**Given data:**

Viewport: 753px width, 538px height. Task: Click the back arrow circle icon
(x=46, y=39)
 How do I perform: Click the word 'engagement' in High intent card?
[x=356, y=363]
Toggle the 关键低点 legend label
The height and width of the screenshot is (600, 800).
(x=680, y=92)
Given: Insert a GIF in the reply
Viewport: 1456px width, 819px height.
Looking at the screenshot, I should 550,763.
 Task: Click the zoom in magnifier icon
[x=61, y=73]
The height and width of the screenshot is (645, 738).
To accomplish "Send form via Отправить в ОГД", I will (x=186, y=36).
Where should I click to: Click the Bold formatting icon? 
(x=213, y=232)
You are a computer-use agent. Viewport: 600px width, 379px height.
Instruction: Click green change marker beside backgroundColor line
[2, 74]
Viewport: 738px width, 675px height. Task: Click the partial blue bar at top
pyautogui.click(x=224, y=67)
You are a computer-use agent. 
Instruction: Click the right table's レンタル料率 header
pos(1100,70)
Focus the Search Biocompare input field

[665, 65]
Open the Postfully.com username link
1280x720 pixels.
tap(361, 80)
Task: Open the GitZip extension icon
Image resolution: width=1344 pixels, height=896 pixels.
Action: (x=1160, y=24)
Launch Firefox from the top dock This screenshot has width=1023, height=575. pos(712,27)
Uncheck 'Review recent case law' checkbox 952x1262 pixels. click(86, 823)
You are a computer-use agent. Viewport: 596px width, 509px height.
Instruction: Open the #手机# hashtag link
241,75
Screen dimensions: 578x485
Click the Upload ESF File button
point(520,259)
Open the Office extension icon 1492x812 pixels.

**Task objective:**
On how many lines above does the word "extension" appear? Only the number should be given.

**Answer:**
2